= David Glyn Bowen =

Welsh theologian and educator (1933–2000)

David Glyn Bowen (29 November 1933 – 15 May 2000) was a Welsh Congregationalist minister, educator, and missionary. He was a lecturer of religious studies at Bradford College and was principal of Malua Theological College in Western Samoa.

== Early life ==
Bowen was born in the Swansea area of Wales on 29 November 1933. His parents were Violet (née Beynon) and Henry Bowen, a grocer. He attended Swansea Grammar School from 1945 to 1952.

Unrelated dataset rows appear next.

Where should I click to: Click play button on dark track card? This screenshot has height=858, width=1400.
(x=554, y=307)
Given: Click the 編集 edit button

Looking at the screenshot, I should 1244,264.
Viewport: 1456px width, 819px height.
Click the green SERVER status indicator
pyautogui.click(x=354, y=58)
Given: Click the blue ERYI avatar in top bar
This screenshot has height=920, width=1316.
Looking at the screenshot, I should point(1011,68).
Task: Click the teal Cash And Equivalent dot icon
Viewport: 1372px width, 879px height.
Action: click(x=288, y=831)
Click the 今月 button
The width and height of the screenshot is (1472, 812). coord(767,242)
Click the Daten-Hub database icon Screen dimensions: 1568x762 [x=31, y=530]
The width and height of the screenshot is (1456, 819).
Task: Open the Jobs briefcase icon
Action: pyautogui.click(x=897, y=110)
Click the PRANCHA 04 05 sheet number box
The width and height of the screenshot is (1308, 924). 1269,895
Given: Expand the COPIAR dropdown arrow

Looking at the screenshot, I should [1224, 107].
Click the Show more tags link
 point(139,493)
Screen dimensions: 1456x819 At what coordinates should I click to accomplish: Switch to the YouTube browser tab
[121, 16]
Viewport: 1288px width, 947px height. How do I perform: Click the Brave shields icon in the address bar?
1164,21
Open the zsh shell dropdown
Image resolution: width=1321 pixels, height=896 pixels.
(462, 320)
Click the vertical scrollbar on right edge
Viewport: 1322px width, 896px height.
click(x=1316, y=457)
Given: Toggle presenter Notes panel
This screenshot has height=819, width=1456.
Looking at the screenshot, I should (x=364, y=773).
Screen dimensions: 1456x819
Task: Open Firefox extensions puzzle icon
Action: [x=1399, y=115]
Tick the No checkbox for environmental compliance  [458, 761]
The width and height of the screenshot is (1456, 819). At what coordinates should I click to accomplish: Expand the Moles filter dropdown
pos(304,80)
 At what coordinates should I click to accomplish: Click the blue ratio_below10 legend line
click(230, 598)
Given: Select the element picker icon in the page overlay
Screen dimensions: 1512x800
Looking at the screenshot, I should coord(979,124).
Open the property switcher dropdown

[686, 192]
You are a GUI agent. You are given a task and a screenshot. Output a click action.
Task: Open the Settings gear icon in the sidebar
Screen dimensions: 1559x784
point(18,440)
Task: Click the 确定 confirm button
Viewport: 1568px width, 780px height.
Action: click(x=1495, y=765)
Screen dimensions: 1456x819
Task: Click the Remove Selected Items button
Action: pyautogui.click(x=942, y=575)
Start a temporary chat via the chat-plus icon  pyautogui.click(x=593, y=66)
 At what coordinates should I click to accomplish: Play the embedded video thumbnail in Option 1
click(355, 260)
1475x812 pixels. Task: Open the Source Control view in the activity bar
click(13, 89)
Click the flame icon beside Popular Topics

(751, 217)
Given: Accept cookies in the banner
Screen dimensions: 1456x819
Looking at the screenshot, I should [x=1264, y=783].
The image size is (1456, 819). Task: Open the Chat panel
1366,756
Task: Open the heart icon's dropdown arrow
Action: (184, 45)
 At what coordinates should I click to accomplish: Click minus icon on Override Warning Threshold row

Bowen studied Hebrew at University College, Cardiff, graduating with an A.B. in 1955 with honours. He graduated in 1958 with a B.D. from Memorial College, Brecon. Bowen received a grant from the World Council of Churches which allowed him earn a MTh from Princeton University in the United States in 1959. His thesis was about the Church of South India. While he was in the United States, Bowen met the Dalai Lama while at the New York City offices of the World Council of Churches for an interview. He earned a PhD from the University of Leeds in 1985 for his thesis The Sathya Sai Baba Hindu Community in Bradford.

== Career ==
After returning to Wales in 1960, Bowen was ordained of minister of Castle Street Congregational Church in Tredegar, Monmouthshire. He served as the congregation's minister for three years. From 1963 to 1968, Bowen was the principal of Malua Theological College in Western Samoa, under the sponsorship of the London Missionary Society.

He returned to the United Kingdom in 1968 where he was a teacher in the multi-racial community of Stepney, London. He also was a part-time minister in Debden, Epping Forest. He became lecturer in religious studies at Bradford Training College in 1973, remaining there until his retirement as a senior lecturer in 1999.

In 1988, Bowen was the official commentator for the first Hindu service to be televised in Britain. He published The Sathya Sai Baba Hindu Community in Bradford, a book based on his PhD thesis, in 1988. His poem "Who's Jesus Anyway?" was published in Coracle in April 1999; revised as "Gentle Jesus, the Controversialist", the poem was published in Welsh in Cristion, in July 2000.

== Personal life ==
Bowen married Gerda Hofmaier in 1963. She was from Ulm, West Germany, and met Bowen at a summer work camp that he organized in Swansea. They had two sons, Steffan and Ceri.

Bowen served as a trustee of the Friends of the Ironbridge Gorge Museum.

Bowen died of cancer in the Bradford hospital on 15 May 2000. His funeral was held at Little Lane Church in Bradford. His remains were cremated.